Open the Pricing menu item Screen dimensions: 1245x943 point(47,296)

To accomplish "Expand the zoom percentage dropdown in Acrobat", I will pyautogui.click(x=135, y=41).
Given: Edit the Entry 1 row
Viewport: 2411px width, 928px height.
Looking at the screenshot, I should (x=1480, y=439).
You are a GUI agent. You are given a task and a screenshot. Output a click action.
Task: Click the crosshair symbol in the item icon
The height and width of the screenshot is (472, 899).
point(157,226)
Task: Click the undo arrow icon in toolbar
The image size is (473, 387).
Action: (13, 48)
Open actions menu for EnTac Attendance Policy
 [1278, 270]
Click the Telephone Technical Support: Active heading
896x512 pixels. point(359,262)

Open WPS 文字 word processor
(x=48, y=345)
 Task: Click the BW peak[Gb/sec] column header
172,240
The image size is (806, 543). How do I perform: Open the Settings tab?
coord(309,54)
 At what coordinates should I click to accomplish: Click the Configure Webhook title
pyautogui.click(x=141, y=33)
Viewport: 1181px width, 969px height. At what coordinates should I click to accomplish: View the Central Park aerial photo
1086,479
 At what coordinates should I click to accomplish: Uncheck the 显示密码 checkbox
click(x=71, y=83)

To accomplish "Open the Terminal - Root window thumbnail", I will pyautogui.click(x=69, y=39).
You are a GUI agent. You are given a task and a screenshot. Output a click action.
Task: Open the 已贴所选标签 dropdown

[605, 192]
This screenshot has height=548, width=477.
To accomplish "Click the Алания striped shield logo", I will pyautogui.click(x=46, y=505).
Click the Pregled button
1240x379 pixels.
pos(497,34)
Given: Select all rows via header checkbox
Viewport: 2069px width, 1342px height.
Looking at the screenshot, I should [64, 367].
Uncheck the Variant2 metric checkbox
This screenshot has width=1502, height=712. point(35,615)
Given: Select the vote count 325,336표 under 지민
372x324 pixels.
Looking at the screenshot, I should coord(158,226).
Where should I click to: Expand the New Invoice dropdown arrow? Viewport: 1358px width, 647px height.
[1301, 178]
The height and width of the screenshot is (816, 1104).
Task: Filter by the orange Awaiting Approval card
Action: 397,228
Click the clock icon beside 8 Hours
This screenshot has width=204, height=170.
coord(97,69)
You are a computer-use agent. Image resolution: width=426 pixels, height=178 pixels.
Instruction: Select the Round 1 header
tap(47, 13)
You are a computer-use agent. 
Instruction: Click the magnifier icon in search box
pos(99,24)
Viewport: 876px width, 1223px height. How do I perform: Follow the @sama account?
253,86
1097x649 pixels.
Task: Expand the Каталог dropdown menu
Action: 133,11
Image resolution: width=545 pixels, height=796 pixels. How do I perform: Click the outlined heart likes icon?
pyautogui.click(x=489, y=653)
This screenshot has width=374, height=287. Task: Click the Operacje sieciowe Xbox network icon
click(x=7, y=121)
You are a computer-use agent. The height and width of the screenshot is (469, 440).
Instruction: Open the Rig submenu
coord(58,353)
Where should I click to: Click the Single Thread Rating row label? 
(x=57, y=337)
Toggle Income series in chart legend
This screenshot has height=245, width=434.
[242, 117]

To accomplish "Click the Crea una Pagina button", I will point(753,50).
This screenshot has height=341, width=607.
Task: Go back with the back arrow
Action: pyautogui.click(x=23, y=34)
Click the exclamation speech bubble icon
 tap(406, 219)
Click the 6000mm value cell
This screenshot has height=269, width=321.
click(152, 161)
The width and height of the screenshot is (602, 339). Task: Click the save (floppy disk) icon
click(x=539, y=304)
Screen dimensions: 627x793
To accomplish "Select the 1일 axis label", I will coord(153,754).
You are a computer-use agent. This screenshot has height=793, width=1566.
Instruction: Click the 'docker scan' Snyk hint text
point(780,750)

EXERCISE DESCRIPTION:
Everything in the listing above should be repeated exactly.

ANSWER FOR THIS EXERCISE:
Open the Pricing menu item Screen dimensions: 1245x943 point(47,296)

To accomplish "Expand the zoom percentage dropdown in Acrobat", I will pyautogui.click(x=135, y=41).
Given: Edit the Entry 1 row
Viewport: 2411px width, 928px height.
Looking at the screenshot, I should (x=1480, y=439).
You are a GUI agent. You are given a task and a screenshot. Output a click action.
Task: Click the crosshair symbol in the item icon
The height and width of the screenshot is (472, 899).
point(157,226)
Task: Click the undo arrow icon in toolbar
The image size is (473, 387).
Action: (13, 48)
Open actions menu for EnTac Attendance Policy
 [1278, 270]
Click the Telephone Technical Support: Active heading
896x512 pixels. point(359,262)

Open WPS 文字 word processor
(x=48, y=345)
 Task: Click the BW peak[Gb/sec] column header
172,240
The image size is (806, 543). How do I perform: Open the Settings tab?
coord(309,54)
 At what coordinates should I click to accomplish: Click the Configure Webhook title
pyautogui.click(x=141, y=33)
Viewport: 1181px width, 969px height. At what coordinates should I click to accomplish: View the Central Park aerial photo
1086,479
 At what coordinates should I click to accomplish: Uncheck the 显示密码 checkbox
click(x=71, y=83)

To accomplish "Open the Terminal - Root window thumbnail", I will pyautogui.click(x=69, y=39).
You are a GUI agent. You are given a task and a screenshot. Output a click action.
Task: Open the 已贴所选标签 dropdown

[605, 192]
This screenshot has height=548, width=477.
To accomplish "Click the Алания striped shield logo", I will pyautogui.click(x=46, y=505).
Click the Pregled button
1240x379 pixels.
pos(497,34)
Given: Select all rows via header checkbox
Viewport: 2069px width, 1342px height.
Looking at the screenshot, I should [64, 367].
Uncheck the Variant2 metric checkbox
This screenshot has width=1502, height=712. point(35,615)
Given: Select the vote count 325,336표 under 지민
372x324 pixels.
Looking at the screenshot, I should coord(158,226).
Where should I click to: Expand the New Invoice dropdown arrow? Viewport: 1358px width, 647px height.
[1301, 178]
The height and width of the screenshot is (816, 1104).
Task: Filter by the orange Awaiting Approval card
Action: 397,228
Click the clock icon beside 8 Hours
This screenshot has width=204, height=170.
coord(97,69)
You are a computer-use agent. Image resolution: width=426 pixels, height=178 pixels.
Instruction: Select the Round 1 header
tap(47, 13)
You are a computer-use agent. 
Instruction: Click the magnifier icon in search box
pos(99,24)
Viewport: 876px width, 1223px height. How do I perform: Follow the @sama account?
253,86
1097x649 pixels.
Task: Expand the Каталог dropdown menu
Action: 133,11
Image resolution: width=545 pixels, height=796 pixels. How do I perform: Click the outlined heart likes icon?
pyautogui.click(x=489, y=653)
This screenshot has width=374, height=287. Task: Click the Operacje sieciowe Xbox network icon
click(x=7, y=121)
You are a computer-use agent. The height and width of the screenshot is (469, 440).
Instruction: Open the Rig submenu
coord(58,353)
Where should I click to: Click the Single Thread Rating row label? 
(x=57, y=337)
Toggle Income series in chart legend
This screenshot has height=245, width=434.
[242, 117]

To accomplish "Click the Crea una Pagina button", I will point(753,50).
This screenshot has height=341, width=607.
Task: Go back with the back arrow
Action: pyautogui.click(x=23, y=34)
Click the exclamation speech bubble icon
 tap(406, 219)
Click the 6000mm value cell
This screenshot has height=269, width=321.
click(152, 161)
The width and height of the screenshot is (602, 339). Task: Click the save (floppy disk) icon
click(x=539, y=304)
Screen dimensions: 627x793
To accomplish "Select the 1일 axis label", I will coord(153,754).
You are a computer-use agent. This screenshot has height=793, width=1566.
Instruction: Click the 'docker scan' Snyk hint text
point(780,750)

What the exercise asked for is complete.